The wikipedia article above identifies three forms of moral relativism: Descriptive, Meta-Ethical and Normative.

Descriptive moral relativism is of no interest as it just means you recognise that some people have different moral views. Hardly anybody would deny that.

Normative moral relativism is the extreme form that says that there are no objective moral truths and hence we should not criticise or seek to control people from other cultures that have different morals from ours. Not many people hold such a view but it tends to be what religious people in particular assume is the view of anybody that denies the existence of objective moral truths. Simon Blackburn argues (persuasively, in my view) that Normative Moral Relativism is self-contradictory, because saying that we should not interfere with other cultures is itself am absolute moral claim, which the Normative Relativist denies can be true.

Meta-ethical moral relativism is the most interesting (to me). It denies the existence of objective moral facts, but makes no claims about whether one 'should' have their own moral framework, or what it should be. Hence a Meta-ethical Moral Relativist is free to adopt whatever moral rules they like, or none if they prefer, and to lobby for the imposition of those rules on others as much or as little as they wish. Meta-ethical Moral Relativism does not entail a person following no moral rules. The name for that position is Moral Nihilism, and is (fortunately for the rest of us) relatively uncommon.
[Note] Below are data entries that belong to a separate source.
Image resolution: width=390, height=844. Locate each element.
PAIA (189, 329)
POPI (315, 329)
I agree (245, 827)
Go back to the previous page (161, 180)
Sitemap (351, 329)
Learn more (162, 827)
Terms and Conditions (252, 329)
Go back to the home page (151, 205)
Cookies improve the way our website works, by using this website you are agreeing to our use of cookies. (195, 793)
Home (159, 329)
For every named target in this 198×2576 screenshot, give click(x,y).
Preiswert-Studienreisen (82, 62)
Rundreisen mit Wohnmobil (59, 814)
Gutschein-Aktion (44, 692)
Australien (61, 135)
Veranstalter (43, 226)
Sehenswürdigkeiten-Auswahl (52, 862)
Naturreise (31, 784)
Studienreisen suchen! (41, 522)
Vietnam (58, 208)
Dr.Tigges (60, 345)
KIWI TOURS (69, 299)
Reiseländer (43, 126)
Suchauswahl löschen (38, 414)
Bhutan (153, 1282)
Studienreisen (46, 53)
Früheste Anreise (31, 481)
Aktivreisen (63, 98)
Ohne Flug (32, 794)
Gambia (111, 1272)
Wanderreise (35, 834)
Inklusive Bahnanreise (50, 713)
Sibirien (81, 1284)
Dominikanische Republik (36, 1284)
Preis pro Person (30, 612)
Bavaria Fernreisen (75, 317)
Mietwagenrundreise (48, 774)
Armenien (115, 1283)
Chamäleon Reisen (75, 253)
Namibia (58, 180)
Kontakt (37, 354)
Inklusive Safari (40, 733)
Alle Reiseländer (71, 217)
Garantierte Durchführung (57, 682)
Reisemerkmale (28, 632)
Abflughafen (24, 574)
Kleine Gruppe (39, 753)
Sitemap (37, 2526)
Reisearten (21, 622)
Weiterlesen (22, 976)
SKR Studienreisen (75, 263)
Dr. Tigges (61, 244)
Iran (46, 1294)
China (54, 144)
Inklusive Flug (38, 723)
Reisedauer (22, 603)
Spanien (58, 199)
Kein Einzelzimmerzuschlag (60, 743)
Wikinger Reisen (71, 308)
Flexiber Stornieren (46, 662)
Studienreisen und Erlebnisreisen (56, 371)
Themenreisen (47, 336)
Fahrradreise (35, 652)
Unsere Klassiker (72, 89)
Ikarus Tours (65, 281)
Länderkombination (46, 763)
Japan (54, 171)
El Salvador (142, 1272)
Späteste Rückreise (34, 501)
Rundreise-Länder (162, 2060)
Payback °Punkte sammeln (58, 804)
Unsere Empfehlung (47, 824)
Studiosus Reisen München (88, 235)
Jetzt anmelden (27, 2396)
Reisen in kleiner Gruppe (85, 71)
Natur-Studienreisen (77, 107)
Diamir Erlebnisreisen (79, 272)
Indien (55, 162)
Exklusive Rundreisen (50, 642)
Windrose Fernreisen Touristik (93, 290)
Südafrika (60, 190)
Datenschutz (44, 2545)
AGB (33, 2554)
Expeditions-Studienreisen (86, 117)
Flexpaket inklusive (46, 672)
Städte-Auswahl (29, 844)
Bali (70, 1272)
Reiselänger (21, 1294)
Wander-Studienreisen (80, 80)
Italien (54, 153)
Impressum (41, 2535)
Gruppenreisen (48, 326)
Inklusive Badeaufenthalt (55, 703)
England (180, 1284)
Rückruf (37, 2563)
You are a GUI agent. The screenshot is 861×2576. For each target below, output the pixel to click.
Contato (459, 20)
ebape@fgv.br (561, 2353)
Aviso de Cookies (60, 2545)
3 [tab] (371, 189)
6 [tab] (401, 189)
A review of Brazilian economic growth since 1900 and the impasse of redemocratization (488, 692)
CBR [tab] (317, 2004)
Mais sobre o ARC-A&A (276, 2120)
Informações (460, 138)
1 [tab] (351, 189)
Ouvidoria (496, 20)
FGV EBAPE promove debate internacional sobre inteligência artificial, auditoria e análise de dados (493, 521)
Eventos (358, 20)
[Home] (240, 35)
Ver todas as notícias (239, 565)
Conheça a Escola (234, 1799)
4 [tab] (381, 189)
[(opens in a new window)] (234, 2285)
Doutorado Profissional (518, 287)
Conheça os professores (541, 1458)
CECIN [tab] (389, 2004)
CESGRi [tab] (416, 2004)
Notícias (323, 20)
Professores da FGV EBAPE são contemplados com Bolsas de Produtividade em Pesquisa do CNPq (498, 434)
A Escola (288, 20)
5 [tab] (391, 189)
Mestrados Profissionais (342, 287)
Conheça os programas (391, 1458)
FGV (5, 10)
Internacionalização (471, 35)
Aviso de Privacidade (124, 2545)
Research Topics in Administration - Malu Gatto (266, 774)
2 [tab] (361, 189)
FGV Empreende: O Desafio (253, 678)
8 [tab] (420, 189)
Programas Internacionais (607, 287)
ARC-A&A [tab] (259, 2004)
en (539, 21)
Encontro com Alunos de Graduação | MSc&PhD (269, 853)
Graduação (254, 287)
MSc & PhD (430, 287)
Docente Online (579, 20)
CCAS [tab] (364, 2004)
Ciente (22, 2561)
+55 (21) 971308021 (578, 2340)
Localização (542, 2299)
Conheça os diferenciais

There are many confusing categories and associated labels for variants of Meta-Ethical Moral Relativism, including things like Non-Cognitivism, Error Theory and Expressivism. One I find intriguing is Emotivism, originally championed by the English Logical Positivist AJ Ayer, and more recently by RM Hare (with a new label of course - Universal Prescriptivism). It also goes by the quaint name of the 'hurrah/boo theory'. Here's a short article on Emotivism:

http://www.bbc.co.uk/ethics/introduction/emotivism_1.shtml

Sam Harris thinks science can tell us what is moral

Sam Harris - The Moral Landscape. Harris, a well-known US anti-religion campaigner, has gone out on a limb with a very strongly held, and controversial, view that not only do absolute morals exist, but we we can work out what they are by science. I haven't read the book but I've heard and read summaries of it, as well as his spruiking the topic, often enough.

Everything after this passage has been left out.